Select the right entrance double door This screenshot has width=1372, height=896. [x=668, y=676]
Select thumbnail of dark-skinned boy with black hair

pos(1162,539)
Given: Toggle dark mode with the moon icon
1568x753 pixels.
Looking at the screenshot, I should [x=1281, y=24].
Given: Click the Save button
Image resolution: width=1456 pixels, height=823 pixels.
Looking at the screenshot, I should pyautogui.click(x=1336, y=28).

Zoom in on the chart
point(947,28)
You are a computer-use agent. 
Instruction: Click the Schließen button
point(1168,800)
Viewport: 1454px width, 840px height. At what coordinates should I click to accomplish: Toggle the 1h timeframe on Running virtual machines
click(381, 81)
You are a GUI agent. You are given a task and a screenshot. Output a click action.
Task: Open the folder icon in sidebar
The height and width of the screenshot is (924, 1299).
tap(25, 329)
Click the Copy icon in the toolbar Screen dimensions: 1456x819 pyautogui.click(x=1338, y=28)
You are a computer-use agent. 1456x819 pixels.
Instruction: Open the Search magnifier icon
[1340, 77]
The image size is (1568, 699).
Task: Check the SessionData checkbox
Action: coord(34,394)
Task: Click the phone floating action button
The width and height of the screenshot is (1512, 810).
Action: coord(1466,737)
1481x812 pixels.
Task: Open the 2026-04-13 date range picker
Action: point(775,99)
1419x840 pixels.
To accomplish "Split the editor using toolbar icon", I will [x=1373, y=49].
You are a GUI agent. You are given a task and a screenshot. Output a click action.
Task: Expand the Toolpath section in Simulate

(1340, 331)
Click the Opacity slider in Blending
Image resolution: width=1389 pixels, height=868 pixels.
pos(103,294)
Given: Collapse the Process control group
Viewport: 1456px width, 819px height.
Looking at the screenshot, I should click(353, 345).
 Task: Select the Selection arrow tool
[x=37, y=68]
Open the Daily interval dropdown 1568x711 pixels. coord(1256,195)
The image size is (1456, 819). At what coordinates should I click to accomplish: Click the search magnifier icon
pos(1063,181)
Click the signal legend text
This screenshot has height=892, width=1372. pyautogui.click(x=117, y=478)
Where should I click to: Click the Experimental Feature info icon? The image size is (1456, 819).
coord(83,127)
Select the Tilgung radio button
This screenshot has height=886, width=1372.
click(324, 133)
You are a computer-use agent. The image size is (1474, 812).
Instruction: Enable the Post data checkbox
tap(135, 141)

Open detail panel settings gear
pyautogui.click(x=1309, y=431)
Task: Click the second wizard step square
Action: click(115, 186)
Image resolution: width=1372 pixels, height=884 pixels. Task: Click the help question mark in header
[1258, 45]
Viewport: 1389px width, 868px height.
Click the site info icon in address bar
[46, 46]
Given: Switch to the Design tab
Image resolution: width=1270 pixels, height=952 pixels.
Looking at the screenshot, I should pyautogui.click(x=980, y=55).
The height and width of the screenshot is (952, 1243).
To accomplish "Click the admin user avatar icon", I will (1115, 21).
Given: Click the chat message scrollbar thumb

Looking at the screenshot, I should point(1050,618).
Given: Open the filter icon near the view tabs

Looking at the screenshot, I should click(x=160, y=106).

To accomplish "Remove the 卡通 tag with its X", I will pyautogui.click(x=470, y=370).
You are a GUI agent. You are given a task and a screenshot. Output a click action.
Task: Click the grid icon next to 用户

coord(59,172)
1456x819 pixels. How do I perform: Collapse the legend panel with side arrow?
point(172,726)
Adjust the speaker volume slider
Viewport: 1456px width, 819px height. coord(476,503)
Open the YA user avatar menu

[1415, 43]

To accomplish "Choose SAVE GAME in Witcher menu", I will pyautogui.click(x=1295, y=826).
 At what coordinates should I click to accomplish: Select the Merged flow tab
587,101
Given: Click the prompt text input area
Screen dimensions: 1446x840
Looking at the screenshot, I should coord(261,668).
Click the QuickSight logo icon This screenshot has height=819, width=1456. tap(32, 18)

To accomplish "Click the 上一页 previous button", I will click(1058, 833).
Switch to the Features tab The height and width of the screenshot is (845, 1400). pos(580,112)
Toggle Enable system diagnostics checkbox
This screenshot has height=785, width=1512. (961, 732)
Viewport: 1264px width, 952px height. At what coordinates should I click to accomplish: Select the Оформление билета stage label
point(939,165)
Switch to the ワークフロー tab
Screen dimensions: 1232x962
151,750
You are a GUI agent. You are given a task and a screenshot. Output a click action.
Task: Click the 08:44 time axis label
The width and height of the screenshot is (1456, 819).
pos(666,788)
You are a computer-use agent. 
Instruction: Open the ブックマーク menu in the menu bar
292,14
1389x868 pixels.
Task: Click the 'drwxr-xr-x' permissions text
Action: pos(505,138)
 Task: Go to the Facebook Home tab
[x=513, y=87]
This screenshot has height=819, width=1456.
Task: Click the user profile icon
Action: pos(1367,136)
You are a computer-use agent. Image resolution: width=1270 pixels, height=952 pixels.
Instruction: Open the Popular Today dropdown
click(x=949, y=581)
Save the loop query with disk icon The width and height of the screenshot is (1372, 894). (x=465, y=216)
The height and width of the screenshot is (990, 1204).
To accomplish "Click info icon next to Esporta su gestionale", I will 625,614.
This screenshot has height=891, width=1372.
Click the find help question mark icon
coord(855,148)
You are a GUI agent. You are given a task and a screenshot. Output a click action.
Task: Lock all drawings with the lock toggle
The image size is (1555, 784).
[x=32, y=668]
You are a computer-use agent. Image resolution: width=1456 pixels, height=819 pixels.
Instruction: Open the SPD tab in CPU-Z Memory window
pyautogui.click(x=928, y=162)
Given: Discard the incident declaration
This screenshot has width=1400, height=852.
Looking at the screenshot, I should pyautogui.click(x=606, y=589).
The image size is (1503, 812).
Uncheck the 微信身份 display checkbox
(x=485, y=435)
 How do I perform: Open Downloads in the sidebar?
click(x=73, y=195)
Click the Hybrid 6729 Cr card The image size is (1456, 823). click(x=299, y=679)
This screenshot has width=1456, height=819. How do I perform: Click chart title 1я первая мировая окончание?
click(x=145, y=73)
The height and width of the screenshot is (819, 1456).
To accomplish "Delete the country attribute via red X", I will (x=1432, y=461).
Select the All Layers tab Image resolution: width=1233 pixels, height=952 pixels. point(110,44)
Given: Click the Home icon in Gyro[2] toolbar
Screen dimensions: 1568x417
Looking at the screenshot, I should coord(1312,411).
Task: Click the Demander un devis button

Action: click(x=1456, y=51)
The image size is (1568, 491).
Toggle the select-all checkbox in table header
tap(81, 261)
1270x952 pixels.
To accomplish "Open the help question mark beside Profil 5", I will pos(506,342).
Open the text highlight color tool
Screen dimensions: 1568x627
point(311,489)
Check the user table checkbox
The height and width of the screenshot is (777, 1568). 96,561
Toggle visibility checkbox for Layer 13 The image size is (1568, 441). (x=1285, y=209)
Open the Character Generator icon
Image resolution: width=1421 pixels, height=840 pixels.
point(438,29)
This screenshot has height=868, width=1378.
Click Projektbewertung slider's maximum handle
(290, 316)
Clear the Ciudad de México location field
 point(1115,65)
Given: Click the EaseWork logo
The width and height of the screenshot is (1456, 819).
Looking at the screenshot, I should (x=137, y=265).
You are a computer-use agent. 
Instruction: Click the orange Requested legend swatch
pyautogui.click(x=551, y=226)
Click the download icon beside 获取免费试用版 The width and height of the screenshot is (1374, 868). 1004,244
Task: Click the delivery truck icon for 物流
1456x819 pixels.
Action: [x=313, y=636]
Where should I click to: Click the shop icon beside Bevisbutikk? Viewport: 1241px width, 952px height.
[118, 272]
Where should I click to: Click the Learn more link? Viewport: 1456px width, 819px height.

BRIEF:
For each record above, print an exact copy.

TASK RESULT:
Select the right entrance double door This screenshot has width=1372, height=896. [x=668, y=676]
Select thumbnail of dark-skinned boy with black hair

pos(1162,539)
Given: Toggle dark mode with the moon icon
1568x753 pixels.
Looking at the screenshot, I should [x=1281, y=24].
Given: Click the Save button
Image resolution: width=1456 pixels, height=823 pixels.
Looking at the screenshot, I should pyautogui.click(x=1336, y=28).

Zoom in on the chart
point(947,28)
You are a computer-use agent. 
Instruction: Click the Schließen button
point(1168,800)
Viewport: 1454px width, 840px height. At what coordinates should I click to accomplish: Toggle the 1h timeframe on Running virtual machines
click(381, 81)
You are a GUI agent. You are given a task and a screenshot. Output a click action.
Task: Open the folder icon in sidebar
The height and width of the screenshot is (924, 1299).
tap(25, 329)
Click the Copy icon in the toolbar Screen dimensions: 1456x819 pyautogui.click(x=1338, y=28)
You are a computer-use agent. 1456x819 pixels.
Instruction: Open the Search magnifier icon
[1340, 77]
The image size is (1568, 699).
Task: Check the SessionData checkbox
Action: coord(34,394)
Task: Click the phone floating action button
The width and height of the screenshot is (1512, 810).
Action: coord(1466,737)
1481x812 pixels.
Task: Open the 2026-04-13 date range picker
Action: point(775,99)
1419x840 pixels.
To accomplish "Split the editor using toolbar icon", I will [x=1373, y=49].
You are a GUI agent. You are given a task and a screenshot. Output a click action.
Task: Expand the Toolpath section in Simulate

(1340, 331)
Click the Opacity slider in Blending
Image resolution: width=1389 pixels, height=868 pixels.
pos(103,294)
Given: Collapse the Process control group
Viewport: 1456px width, 819px height.
Looking at the screenshot, I should click(353, 345).
 Task: Select the Selection arrow tool
[x=37, y=68]
Open the Daily interval dropdown 1568x711 pixels. coord(1256,195)
The image size is (1456, 819). At what coordinates should I click to accomplish: Click the search magnifier icon
pos(1063,181)
Click the signal legend text
This screenshot has height=892, width=1372. pyautogui.click(x=117, y=478)
Where should I click to: Click the Experimental Feature info icon? The image size is (1456, 819).
coord(83,127)
Select the Tilgung radio button
This screenshot has height=886, width=1372.
click(324, 133)
You are a computer-use agent. The image size is (1474, 812).
Instruction: Enable the Post data checkbox
tap(135, 141)

Open detail panel settings gear
pyautogui.click(x=1309, y=431)
Task: Click the second wizard step square
Action: click(115, 186)
Image resolution: width=1372 pixels, height=884 pixels. Task: Click the help question mark in header
[1258, 45]
Viewport: 1389px width, 868px height.
Click the site info icon in address bar
[46, 46]
Given: Switch to the Design tab
Image resolution: width=1270 pixels, height=952 pixels.
Looking at the screenshot, I should pyautogui.click(x=980, y=55).
The height and width of the screenshot is (952, 1243).
To accomplish "Click the admin user avatar icon", I will (1115, 21).
Given: Click the chat message scrollbar thumb

Looking at the screenshot, I should point(1050,618).
Given: Open the filter icon near the view tabs

Looking at the screenshot, I should click(x=160, y=106).

To accomplish "Remove the 卡通 tag with its X", I will pyautogui.click(x=470, y=370).
You are a GUI agent. You are given a task and a screenshot. Output a click action.
Task: Click the grid icon next to 用户

coord(59,172)
1456x819 pixels. How do I perform: Collapse the legend panel with side arrow?
point(172,726)
Adjust the speaker volume slider
Viewport: 1456px width, 819px height. coord(476,503)
Open the YA user avatar menu

[1415, 43]

To accomplish "Choose SAVE GAME in Witcher menu", I will pyautogui.click(x=1295, y=826).
 At what coordinates should I click to accomplish: Select the Merged flow tab
587,101
Given: Click the prompt text input area
Screen dimensions: 1446x840
Looking at the screenshot, I should coord(261,668).
Click the QuickSight logo icon This screenshot has height=819, width=1456. tap(32, 18)

To accomplish "Click the 上一页 previous button", I will click(1058, 833).
Switch to the Features tab The height and width of the screenshot is (845, 1400). pos(580,112)
Toggle Enable system diagnostics checkbox
This screenshot has height=785, width=1512. (961, 732)
Viewport: 1264px width, 952px height. At what coordinates should I click to accomplish: Select the Оформление билета stage label
point(939,165)
Switch to the ワークフロー tab
Screen dimensions: 1232x962
151,750
You are a GUI agent. You are given a task and a screenshot. Output a click action.
Task: Click the 08:44 time axis label
The width and height of the screenshot is (1456, 819).
pos(666,788)
You are a computer-use agent. 
Instruction: Open the ブックマーク menu in the menu bar
292,14
1389x868 pixels.
Task: Click the 'drwxr-xr-x' permissions text
Action: pos(505,138)
 Task: Go to the Facebook Home tab
[x=513, y=87]
This screenshot has height=819, width=1456.
Task: Click the user profile icon
Action: pos(1367,136)
You are a computer-use agent. Image resolution: width=1270 pixels, height=952 pixels.
Instruction: Open the Popular Today dropdown
click(x=949, y=581)
Save the loop query with disk icon The width and height of the screenshot is (1372, 894). (x=465, y=216)
The height and width of the screenshot is (990, 1204).
To accomplish "Click info icon next to Esporta su gestionale", I will 625,614.
This screenshot has height=891, width=1372.
Click the find help question mark icon
coord(855,148)
You are a GUI agent. You are given a task and a screenshot. Output a click action.
Task: Lock all drawings with the lock toggle
The image size is (1555, 784).
[x=32, y=668]
You are a computer-use agent. Image resolution: width=1456 pixels, height=819 pixels.
Instruction: Open the SPD tab in CPU-Z Memory window
pyautogui.click(x=928, y=162)
Given: Discard the incident declaration
This screenshot has width=1400, height=852.
Looking at the screenshot, I should pyautogui.click(x=606, y=589).
The image size is (1503, 812).
Uncheck the 微信身份 display checkbox
(x=485, y=435)
 How do I perform: Open Downloads in the sidebar?
click(x=73, y=195)
Click the Hybrid 6729 Cr card The image size is (1456, 823). click(x=299, y=679)
This screenshot has width=1456, height=819. How do I perform: Click chart title 1я первая мировая окончание?
click(x=145, y=73)
The height and width of the screenshot is (819, 1456).
To accomplish "Delete the country attribute via red X", I will (x=1432, y=461).
Select the All Layers tab Image resolution: width=1233 pixels, height=952 pixels. point(110,44)
Given: Click the Home icon in Gyro[2] toolbar
Screen dimensions: 1568x417
Looking at the screenshot, I should coord(1312,411).
Task: Click the Demander un devis button

Action: click(x=1456, y=51)
The image size is (1568, 491).
Toggle the select-all checkbox in table header
tap(81, 261)
1270x952 pixels.
To accomplish "Open the help question mark beside Profil 5", I will pos(506,342).
Open the text highlight color tool
Screen dimensions: 1568x627
point(311,489)
Check the user table checkbox
The height and width of the screenshot is (777, 1568). 96,561
Toggle visibility checkbox for Layer 13 The image size is (1568, 441). (x=1285, y=209)
Open the Character Generator icon
Image resolution: width=1421 pixels, height=840 pixels.
point(438,29)
This screenshot has height=868, width=1378.
Click Projektbewertung slider's maximum handle
(290, 316)
Clear the Ciudad de México location field
 point(1115,65)
Given: Click the EaseWork logo
The width and height of the screenshot is (1456, 819).
Looking at the screenshot, I should (x=137, y=265).
You are a computer-use agent. 
Instruction: Click the orange Requested legend swatch
pyautogui.click(x=551, y=226)
Click the download icon beside 获取免费试用版 The width and height of the screenshot is (1374, 868). 1004,244
Task: Click the delivery truck icon for 物流
1456x819 pixels.
Action: [x=313, y=636]
Where should I click to: Click the shop icon beside Bevisbutikk? Viewport: 1241px width, 952px height.
[118, 272]
Where should I click to: Click the Learn more link? Viewport: 1456px width, 819px height.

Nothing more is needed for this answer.